• **DIRECTIONS**: Each line of the material below with the word "computer" is to be reported.

• **PROVIDED MATERIAL**:
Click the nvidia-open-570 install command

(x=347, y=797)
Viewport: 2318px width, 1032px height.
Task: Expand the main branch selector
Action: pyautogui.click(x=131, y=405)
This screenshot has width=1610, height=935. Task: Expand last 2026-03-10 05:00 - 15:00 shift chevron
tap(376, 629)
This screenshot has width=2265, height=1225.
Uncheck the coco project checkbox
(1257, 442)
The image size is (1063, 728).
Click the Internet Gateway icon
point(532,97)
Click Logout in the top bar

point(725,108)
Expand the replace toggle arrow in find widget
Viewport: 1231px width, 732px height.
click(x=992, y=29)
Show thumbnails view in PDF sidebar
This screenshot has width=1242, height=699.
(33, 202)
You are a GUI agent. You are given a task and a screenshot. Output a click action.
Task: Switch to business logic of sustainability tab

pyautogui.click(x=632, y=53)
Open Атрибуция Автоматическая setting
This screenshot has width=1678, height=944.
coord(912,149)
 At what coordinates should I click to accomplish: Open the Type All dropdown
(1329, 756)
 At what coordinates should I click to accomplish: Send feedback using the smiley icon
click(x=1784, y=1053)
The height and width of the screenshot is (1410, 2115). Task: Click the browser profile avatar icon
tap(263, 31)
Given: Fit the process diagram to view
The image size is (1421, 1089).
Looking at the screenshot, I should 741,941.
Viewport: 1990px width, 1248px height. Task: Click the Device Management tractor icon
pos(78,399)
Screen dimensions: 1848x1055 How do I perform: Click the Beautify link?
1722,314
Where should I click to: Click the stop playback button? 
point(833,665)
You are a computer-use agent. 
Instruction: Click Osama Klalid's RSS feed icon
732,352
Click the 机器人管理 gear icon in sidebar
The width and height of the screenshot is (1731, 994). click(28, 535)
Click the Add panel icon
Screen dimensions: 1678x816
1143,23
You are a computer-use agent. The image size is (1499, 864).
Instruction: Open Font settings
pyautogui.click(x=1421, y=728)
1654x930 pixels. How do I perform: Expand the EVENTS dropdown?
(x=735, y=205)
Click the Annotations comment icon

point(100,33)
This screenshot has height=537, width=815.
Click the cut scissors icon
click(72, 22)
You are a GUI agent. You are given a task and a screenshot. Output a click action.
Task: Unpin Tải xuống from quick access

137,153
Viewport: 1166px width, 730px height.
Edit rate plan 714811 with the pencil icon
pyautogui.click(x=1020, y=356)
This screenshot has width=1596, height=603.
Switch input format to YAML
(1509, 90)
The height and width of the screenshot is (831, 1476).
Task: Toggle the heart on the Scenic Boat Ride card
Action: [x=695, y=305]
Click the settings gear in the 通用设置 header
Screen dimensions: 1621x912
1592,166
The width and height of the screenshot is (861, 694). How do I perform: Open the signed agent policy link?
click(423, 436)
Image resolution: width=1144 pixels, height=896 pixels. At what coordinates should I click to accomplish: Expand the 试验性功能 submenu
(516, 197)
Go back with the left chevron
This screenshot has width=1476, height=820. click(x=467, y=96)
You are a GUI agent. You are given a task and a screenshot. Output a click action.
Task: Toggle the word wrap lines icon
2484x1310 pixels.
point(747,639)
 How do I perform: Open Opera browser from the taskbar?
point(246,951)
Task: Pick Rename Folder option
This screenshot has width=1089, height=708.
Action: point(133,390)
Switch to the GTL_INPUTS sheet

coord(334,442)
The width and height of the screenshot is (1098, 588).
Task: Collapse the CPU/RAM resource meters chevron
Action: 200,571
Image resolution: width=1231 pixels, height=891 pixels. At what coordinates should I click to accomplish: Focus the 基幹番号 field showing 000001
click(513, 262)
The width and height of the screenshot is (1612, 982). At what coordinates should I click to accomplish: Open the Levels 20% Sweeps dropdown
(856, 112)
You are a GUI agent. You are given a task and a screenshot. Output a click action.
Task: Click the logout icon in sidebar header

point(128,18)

• **RESPONSE TO THIS TASK**:
You are a computer-use agent. 
You are a computer-use agent. The image size is (1499, 864).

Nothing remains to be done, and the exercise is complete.